> _EXCERPT TO READ_:
·····

When there is a campaign against a particular industry or a company, unions first do a lot of research. They say, for example, “Here is a hotel chain, what groups hold programs there?” The researchers will say, “Almost every religious denomination picks this particular hotel chain. Why is that?” In the past, the answer might have been that they are all union hotels, but that’s not always true anymore. You might have a Sheraton or a Hilton, but it is not really owned by them. There are individual private owners.

In Beverly Hills there is a hotel owned by the Sultan of Brunei. People found that out and said, “Well, no wonder we can’t get decent wages. In Brunei people are stoned to death.”

Some unions will do research and say, “Here is the real owner. Here is who is on the board of directors.” Then you go find those people and you say, “You are on a board. Do you know what goes on in that company’s businesses?”

To use the Sultan of Brunei as an example, the workers attempting to organize at his hotel were getting pushback, so they reached out to community allies. They started talking about what happens to women in Brunei and the National Organization for Women became a partner. They started talking about how gay people are treated in Brunei, and then the LGBT community started asking, “Why does this guy have a hotel here?”

You see the point. Good union organizing today connects with community partners and sees things in a larger movement to protect peoples’ rights and dignity. When you begin to see that it’s the same invisible hands doing a lot of this stuff, you find logical partners and then the organizing effort is successful.

What is your take on right-to-work laws that prevent workers from being required to join unions?

·····

> _MATERIAL PROVIDED_:
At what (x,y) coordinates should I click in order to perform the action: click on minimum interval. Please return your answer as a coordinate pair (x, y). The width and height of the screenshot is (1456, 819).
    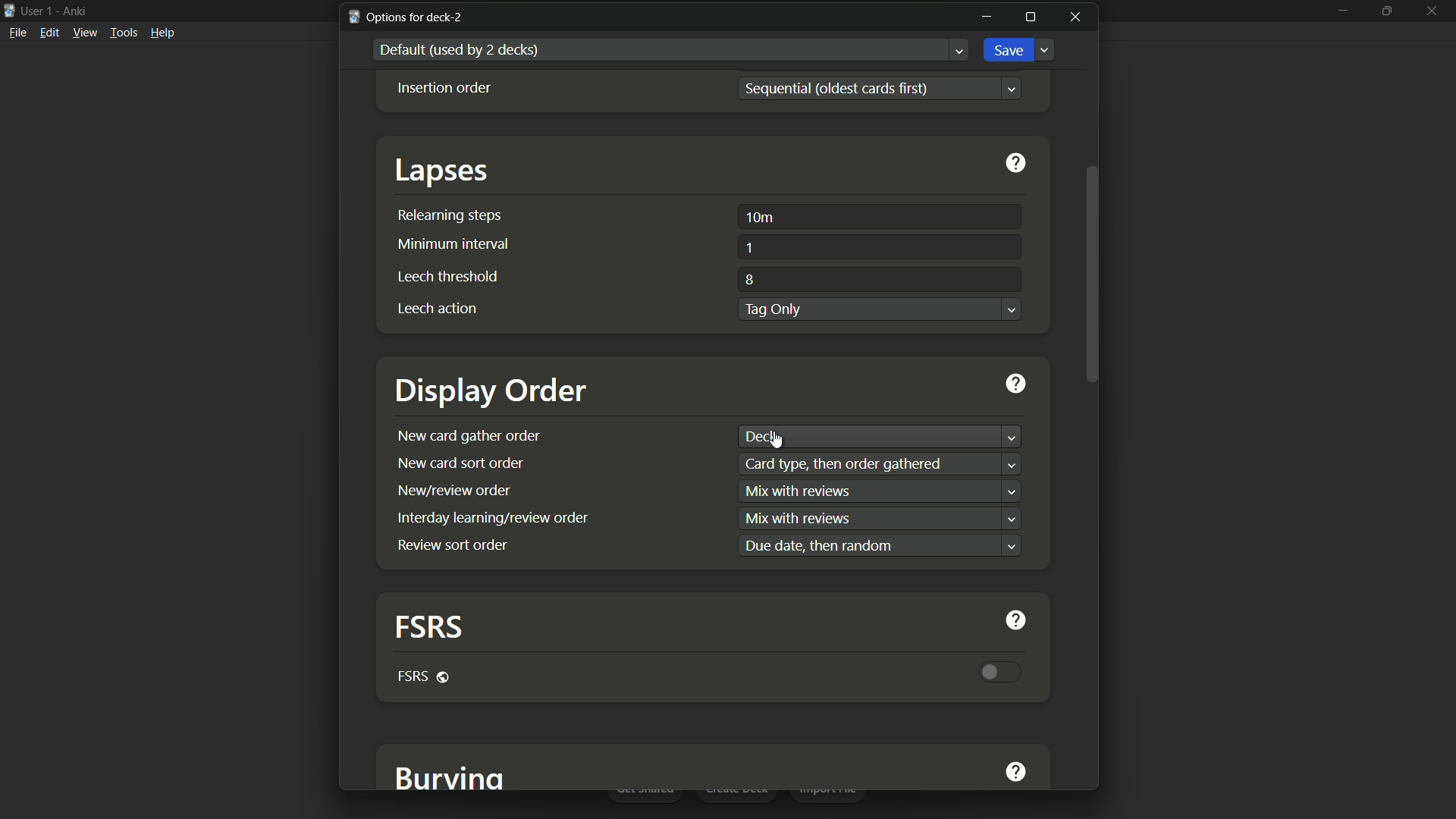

·····

> _WHAT THE EXERCISE ASKS_:
Copy out the union organizing passage, starting at "You see the" and ending at "effort is successful.".

> _EXERCISE RESPONSE_:
You see the point. Good union organizing today connects with community partners and sees things in a larger movement to protect peoples’ rights and dignity. When you begin to see that it’s the same invisible hands doing a lot of this stuff, you find logical partners and then the organizing effort is successful.